Syndies get ready for next fall

It may be at a slower pace than in previous years, but syndicators are putting the final touches on a number of first-run offerings headed for the 2002-03 season.

Several new shows were sold to stations earlier this year for fall 2002 debuts, including King World/Paramount's Dr. Phil,
Columbia TriStar's Pyramid
and Buena Vista's daytime version of Who Wants to Be a Millionaire?
NBC's syndicated version of Weakest Link
debuts next month and is cleared through next season.

And titles continue to be added. Sources say Buena Vista TV is developing a daily series with Wayne Brady from Whose Line Is It Anyway?
that will be similar to his ABC summer sketch-comedy/variety show. The studio is said to be moving forward also with Last Resort, a reality/relationship series featuring four couples on the verge of breaking up. Alliance Atlantis and October Moon are reportedly teaming up on John Woo's Once a Thief, an action series in which a group of young adults fight terrorism. Hearst Entertainment is said to be preparing a daily series with lifestyles expert B. Smith. And Universal's syndication division is said to be developing a weekend action series based on last year's successful drag-racing film The Fast and the Furious.
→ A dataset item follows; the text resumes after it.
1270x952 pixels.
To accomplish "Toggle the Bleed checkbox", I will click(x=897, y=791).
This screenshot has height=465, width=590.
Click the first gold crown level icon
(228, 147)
NBC Enterprises is going forward with a talk show with John Walsh, of Fox's America's Most Wanted
series; he'll use his expertise in law enforcement and other areas when he travels to breaking-news sites. The studio is also working on a yet-untitled action hour created and produced by NBC Agency head Vince Manze and featuring three women set free from prison to help stop crime. NBC News is said to be teaming with the syndication unit for a weekend news roundtable series.

None of the syndicators or producers would comment on these projects.
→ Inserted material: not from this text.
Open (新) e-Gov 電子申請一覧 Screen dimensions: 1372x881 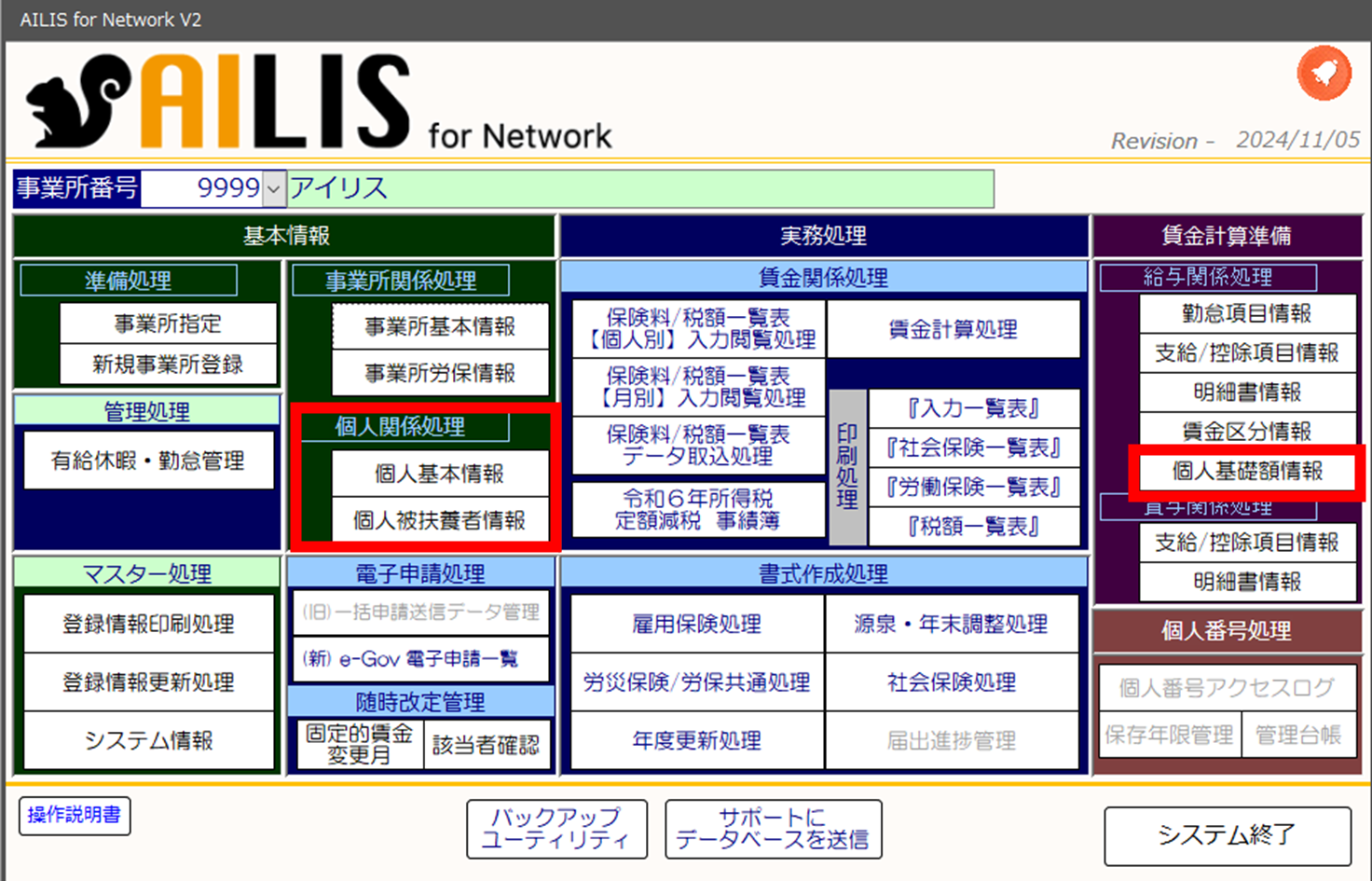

Sources say Warner Bros. is still moving forward with a Caroline Rhea talk/variety show to replace Rosie O'Donnell, who is expected to end her run after this season. Warner Bros.' Telepictures division is developing Celebrity Justice, a newsmagazine that goes behind the scenes of stars' legal woes and is currently a nightly segment on the studio's long-running Extra. Insiders say Warner Bros. is also bringing back Moral Court
with Larry Elder, a series that ran in syndication during the 1999-2000 season but was benched this year. Warner Bros. had no comment.

MGM has announced a spin-off to Stargate SG-1, called Stargate Atlantis, and is also developing pseudo-court series Twisted Justice
and action series Spartacus, said to be in the vein of the film Gladiator.

Tribune Entertainment has its own Gladiator
-type action weekly in development: SPQR
chronicles an elite guard division that protects the emperor of Rome. Also in the works at Tribune are action series The Ultimate Adventure Company,
which takes viewers around the globe searching for lost artifacts, and a daily series with psychic James Van Praagh. Studios USA, which distributes Crossing Over With John Edward, is developing a series with hypnotist Paul McKenna, sources say. Studios USA had no comment.

Columbia TriStar is working with Endemol Entertainment on Salon Confidential, a reality series in which viewers listen in on people's conversations at a beauty salon. A series the studio is developing with eBay will likely have a sales component.

Fox's Twentieth Television has announced new talker The Rob Nelson Show, a daily series with the former Fox News Channel personality. Twentieth is also rolling out newsmagazine series Good Day Live
on several Fox stations and may sell it nationally for next season.

Carsey-Werner has its first-ever first-run syndicated series coming, weekend series Livin' Large. The show, a co-venture with The Heritage Network and Dick Clark Productions, is described as an updated, hip-hop version of Lifestyles of the Rich and Famous.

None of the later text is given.